The minister, Brian Williams, has retained Michigan attorney Keith Corbett of the Thomas More Law Center, Corbett told the Associated Press today.

“We’re representing Mr. Williams in the event he’s contacted by police authorities ... and asked to provide information,” Corbett said.

A message was left with Williams on Facebook. No charges have been filed. The Thomas More Law Center frequently represents clients in religious freedom cases.

The Columbus Police Department is investigating “any criminal wrongdoing with anyone involved in getting her from one location to another,” Sgt.
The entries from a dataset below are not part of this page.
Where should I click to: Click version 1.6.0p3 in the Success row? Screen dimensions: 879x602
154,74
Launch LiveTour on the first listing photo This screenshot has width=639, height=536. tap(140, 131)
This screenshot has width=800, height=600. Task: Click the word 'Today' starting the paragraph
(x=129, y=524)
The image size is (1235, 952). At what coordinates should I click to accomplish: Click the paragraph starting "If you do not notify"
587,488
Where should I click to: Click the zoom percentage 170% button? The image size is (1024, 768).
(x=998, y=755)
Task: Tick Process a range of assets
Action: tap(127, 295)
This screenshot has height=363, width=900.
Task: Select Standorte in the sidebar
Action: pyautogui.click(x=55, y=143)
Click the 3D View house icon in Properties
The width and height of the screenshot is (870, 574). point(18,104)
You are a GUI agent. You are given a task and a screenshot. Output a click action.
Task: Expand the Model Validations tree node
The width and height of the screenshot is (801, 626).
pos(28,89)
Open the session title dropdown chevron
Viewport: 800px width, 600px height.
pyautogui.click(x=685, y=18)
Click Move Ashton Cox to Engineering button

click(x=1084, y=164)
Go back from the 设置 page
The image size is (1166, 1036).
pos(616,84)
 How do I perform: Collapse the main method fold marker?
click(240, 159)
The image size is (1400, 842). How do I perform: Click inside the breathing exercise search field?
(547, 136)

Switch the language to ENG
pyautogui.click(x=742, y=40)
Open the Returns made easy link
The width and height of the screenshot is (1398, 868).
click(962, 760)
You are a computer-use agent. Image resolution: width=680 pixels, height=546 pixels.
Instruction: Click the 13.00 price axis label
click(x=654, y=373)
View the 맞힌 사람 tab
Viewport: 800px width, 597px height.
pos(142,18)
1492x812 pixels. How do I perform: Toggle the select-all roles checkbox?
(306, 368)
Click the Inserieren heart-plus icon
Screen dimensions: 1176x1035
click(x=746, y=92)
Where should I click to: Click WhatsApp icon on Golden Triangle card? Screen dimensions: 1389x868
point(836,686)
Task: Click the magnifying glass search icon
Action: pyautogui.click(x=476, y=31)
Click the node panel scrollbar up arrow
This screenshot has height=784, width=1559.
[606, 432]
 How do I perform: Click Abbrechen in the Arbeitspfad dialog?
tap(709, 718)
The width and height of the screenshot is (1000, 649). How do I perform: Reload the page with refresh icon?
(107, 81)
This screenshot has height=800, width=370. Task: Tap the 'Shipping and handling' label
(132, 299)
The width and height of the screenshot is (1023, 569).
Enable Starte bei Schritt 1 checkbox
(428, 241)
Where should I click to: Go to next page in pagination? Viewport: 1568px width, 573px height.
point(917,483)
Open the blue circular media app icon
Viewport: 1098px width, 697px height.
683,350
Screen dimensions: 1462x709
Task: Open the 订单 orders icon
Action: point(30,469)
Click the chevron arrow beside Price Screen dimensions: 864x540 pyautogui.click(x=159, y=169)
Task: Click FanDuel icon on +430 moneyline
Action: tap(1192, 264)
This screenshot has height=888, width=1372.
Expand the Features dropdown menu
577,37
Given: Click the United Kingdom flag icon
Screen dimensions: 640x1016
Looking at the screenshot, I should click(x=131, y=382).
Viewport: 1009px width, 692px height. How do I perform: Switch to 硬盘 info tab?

Rich Weiner said today.

Rifqa Bary, a 17-year-old from a Muslim family, disappeared from her home in New Albany in suburban Columbus in July and was discovered in Orlando, Fla., a few weeks later living with a minister and his wife, whom she had met on Facebook.

The girl claimed she could be harmed or killed for converting to Christianity, a charge her parents, immigrants from Sri Lanka, have denied.

Bary was returned to Ohio after custody hearings in Florida and an investigation by Florida police, who found no credible threats to the girl.

Bary and her parents, Aysha and Mohamed Bary, initially agreed she would stay in foster care and they would undergo counseling instead of going to trial to determine where the girl should live.

That deal broke down when the Barys alleged that Franklin County Children Services was permitting Rifqa to communicate with the Florida pastor and his wife.

Attorneys for both Rifqa Bary and her parents are under a gag order and said today they could not comment.

An Oct. 15 affidavit filed in Franklin County Juvenile Court alleged Williams drove the girl to the Columbus Greyhound station in late July. There, Bary received a bus ticket purchased by certain “Christian Associates” the teen met on Facebook, the affidavit said.

The affidavit also said “conspiring adults” had planned locations around the country for the girl to run away to but that Orlando was the primary “Planned Sanctuary.”